“What’s really bothering you?” I asked, putting an arm around the sobbing bundle before me. “I want my daddy… I want to go to his house now… I want my mommy to come,” she said, tears and words pouring out in equal measure. I started to feel my own throat ache. I clutched her closer as I debated whether to let her see my own tears.

Sarah (not her real name) is struggling to come to terms with her parents’ failing marriage. The fact that her dad recently moved out would be foreboding to any child, 4 or 40. I should know. Nearly three years ago my father moved out of our family home. Now my parents are divorced after 35 years of marriage. Their split was not a total surprise; they had been growing apart for years. Still, I had always held out hope, childish as it might have been, that somehow Mom and Dad would find a way back to one another. The fact that they never will has been a hard reality to swallow, even as a seasoned, married 34-year-old.

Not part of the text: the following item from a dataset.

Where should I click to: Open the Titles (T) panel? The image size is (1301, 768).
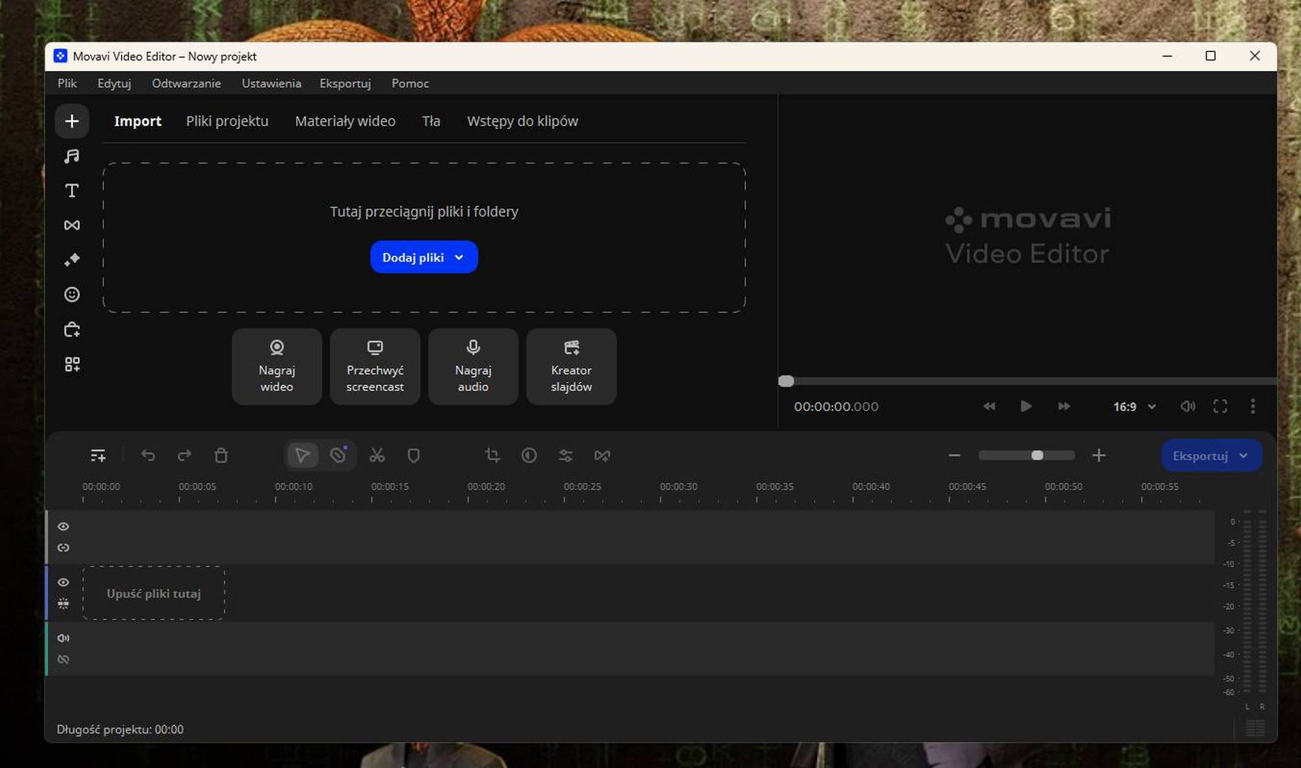[x=72, y=191]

Contrary to popular belief, divorce isn’t any easier or less painful when you are an adult child. The only difference between Sarah and me is that I can try and sort through what has happened to my family on an intellectual as well as emotional level. Sarah is left holding a bag of emotions she’s not quite sure what to do with. So she throws tantrums and fights with her friends. I’ve been there.

During the past three years I’ve lashed out at my own husband and kids over seemingly minor infractions, like an unwillingness to pick up clothes or toys. I have even cried over spilled milk.

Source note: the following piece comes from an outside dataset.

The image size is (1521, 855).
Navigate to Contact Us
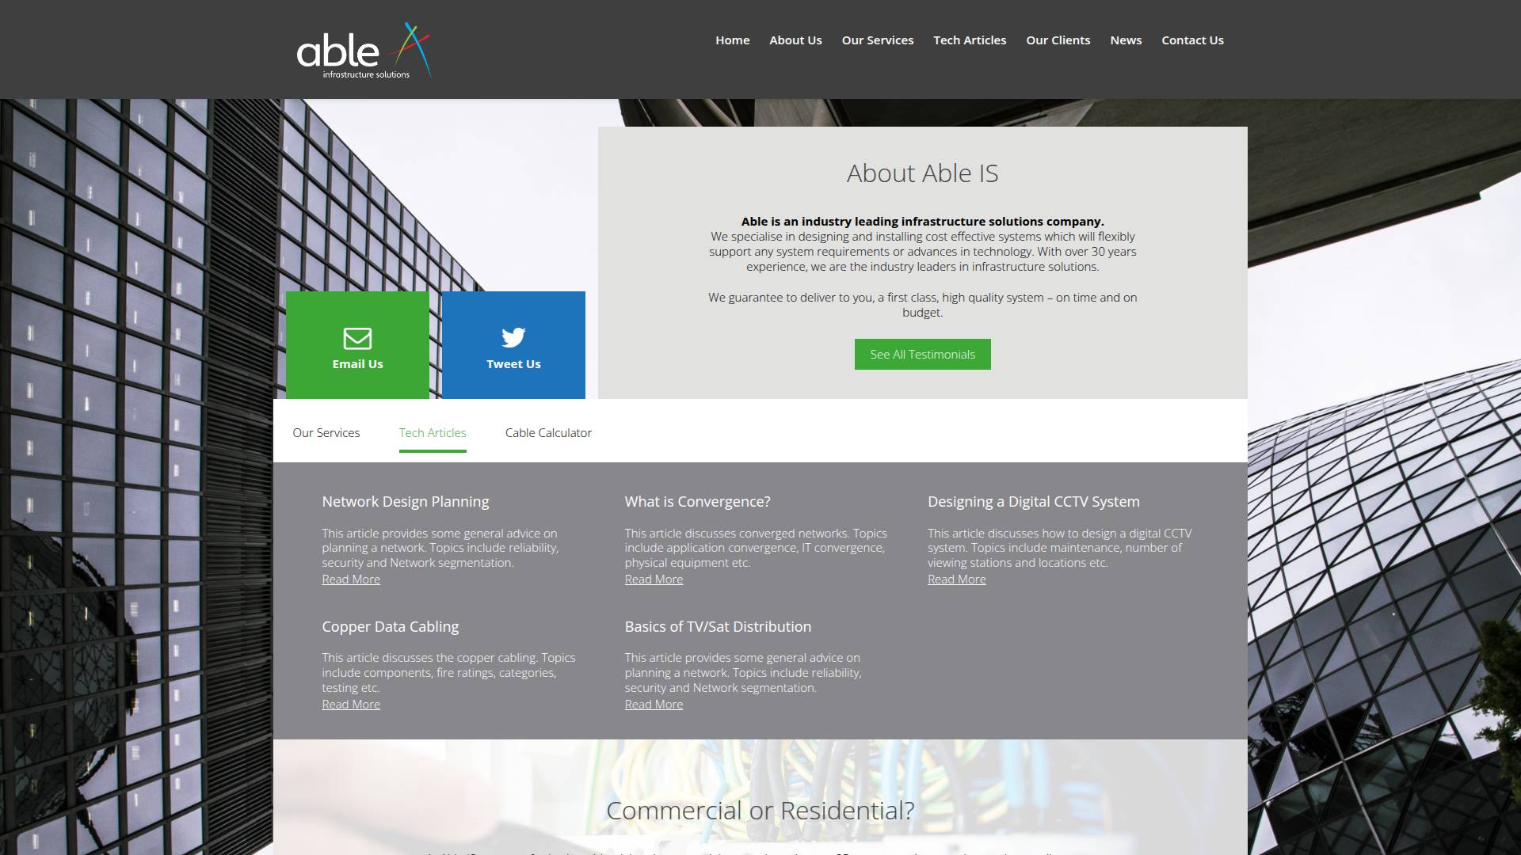tap(1192, 40)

I often find myself at a loss to explain how empty my parents’ breakup has left me. This is coming from someone who writes for a living. I can only imagine the pent-up emotions a young child like Sarah harbors inside.

The sad thing is that the two people I often want to turn to for comfort–my mother and my father–cannot be good listeners in this circumstance. My pain incites their frustration, guilt and anger over the situation. Somehow the conversation comes back to them and their suffering.

Grandparents and other relatives, I have found, are not always objective listeners. And much as I’d like to pour my heart out to my little sister, I won’t. She needs a listener too.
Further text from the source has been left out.